Tennessee State Senator Stacey Campfield (R-Knoxville) made news last week for a shocking interview he gave on Sirius XM’s Michelangelo Signorile Show. In the episode, the pea-brained politico, a sponsor of the state’s “Don’t Say Gay” bill said that homosexuality was dangerous, that it was “virtually impossible” to contract AIDS through heterosexual sex and that the HIV epidemic came from a gay airline employee having sex with a monkey.

WBIR 10 NBC in Knoxville decided to check back with Senator Campfield to get some clarification. (See clip above). In it, Campfield claims his comments were taken out of context, but that they’re basically factual.

“I didn’t say I was a gay/AIDS historian. I didn’t say I know the facts backwards and forwards I just said what I’ve heard and the facts back me up,” he said.

So all those straight people in Africa who contracted HIV stepped on dirty needles? You know what we do when we don’t know the facts backwards and forwards, Senator? We keep our fucking mouth shut.
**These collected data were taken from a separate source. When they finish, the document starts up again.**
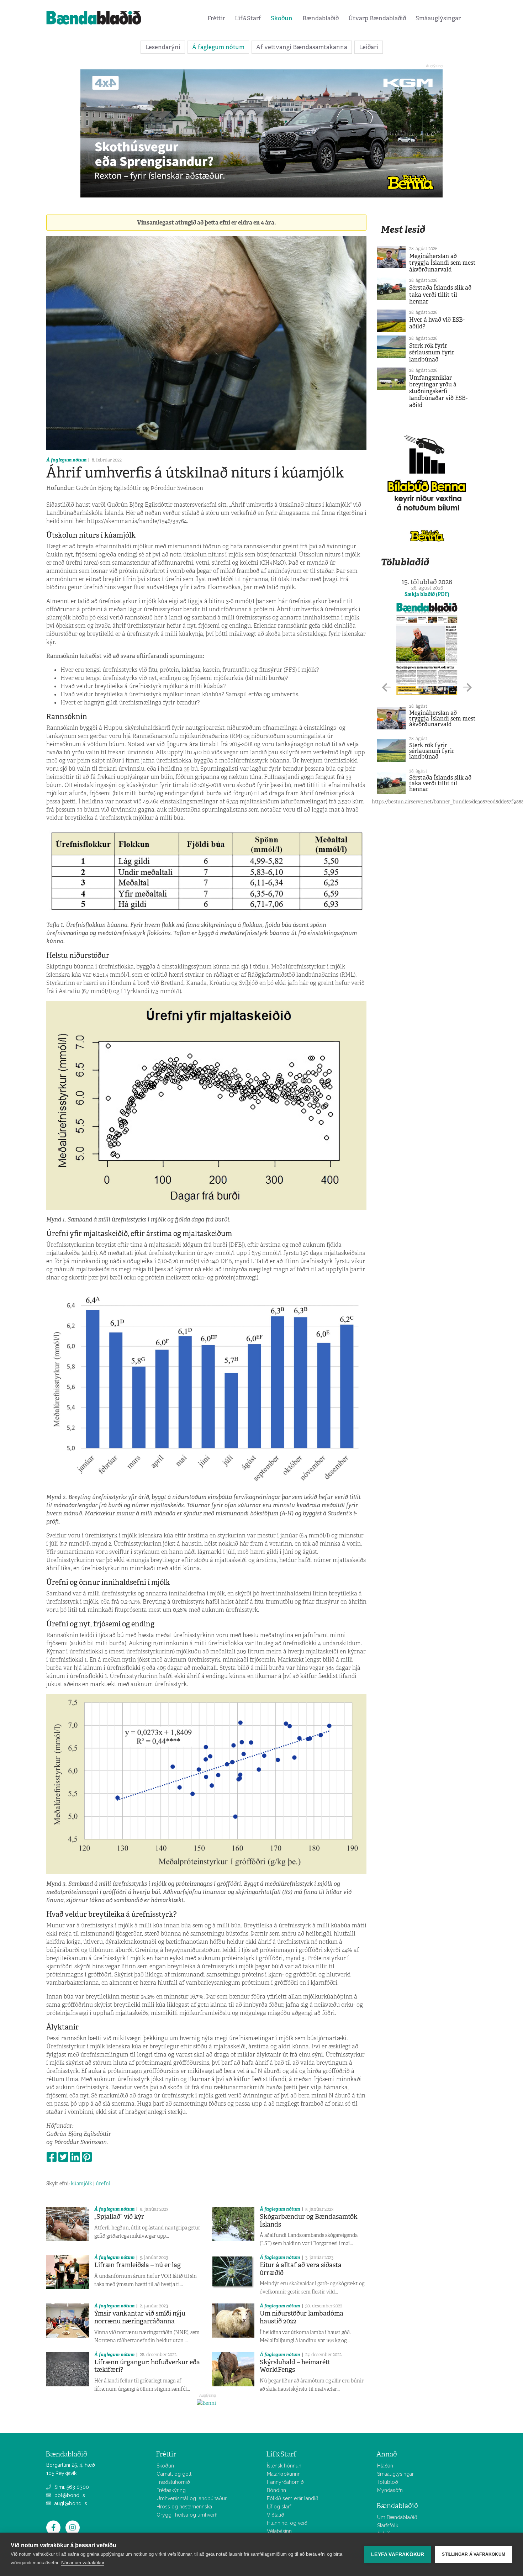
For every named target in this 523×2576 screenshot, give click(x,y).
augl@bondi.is (70, 2503)
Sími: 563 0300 (71, 2487)
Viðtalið (275, 2515)
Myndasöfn (390, 2490)
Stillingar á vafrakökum (473, 2554)
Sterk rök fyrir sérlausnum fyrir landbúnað (431, 352)
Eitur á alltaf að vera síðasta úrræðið (301, 2269)
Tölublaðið (405, 562)
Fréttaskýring (171, 2490)
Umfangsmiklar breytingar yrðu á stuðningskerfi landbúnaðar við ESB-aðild (438, 391)
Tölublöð (387, 2482)
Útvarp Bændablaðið (377, 18)
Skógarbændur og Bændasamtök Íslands (309, 2220)
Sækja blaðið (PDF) (427, 594)
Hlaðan (385, 2466)
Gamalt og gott (174, 2474)
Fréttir (216, 18)
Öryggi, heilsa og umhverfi (187, 2515)
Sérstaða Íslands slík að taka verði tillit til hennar (440, 294)
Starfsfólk (387, 2525)
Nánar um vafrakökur (82, 2562)
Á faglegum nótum (218, 47)
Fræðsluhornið (173, 2482)
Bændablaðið (320, 18)
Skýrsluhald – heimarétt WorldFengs (295, 2366)
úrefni (103, 2183)
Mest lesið (403, 229)
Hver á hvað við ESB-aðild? (437, 323)
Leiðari (368, 47)
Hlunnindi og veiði (287, 2523)
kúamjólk (81, 2183)
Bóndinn (276, 2490)
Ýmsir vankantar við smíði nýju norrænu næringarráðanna (139, 2317)
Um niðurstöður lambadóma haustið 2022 (301, 2317)
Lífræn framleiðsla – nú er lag (137, 2265)
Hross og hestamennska (184, 2506)
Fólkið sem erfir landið (292, 2498)
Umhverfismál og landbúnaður (192, 2498)
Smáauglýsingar (438, 18)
Just a thought.

“A lot of people trying to gloss over and say it’s an every-person disease but really it’s just those high-risk people that are most likely to contract or spread that disease. “The odds of a regular man getting it from a regular woman are very low,” he said.

We asked, “What do you mean by ‘regular?'”

He said, “someone who is not from Africa, someone who is not a homosexual, someone who is not an IV drug user, someone who is not sleeping with someone who is one of those things.”

Does that mean that there was nothing wrong or dangerous about being gay prior to 1981, Senator Campfield, since there was no AIDS then? We’re not sure—we’re not a gay/AIDS historian.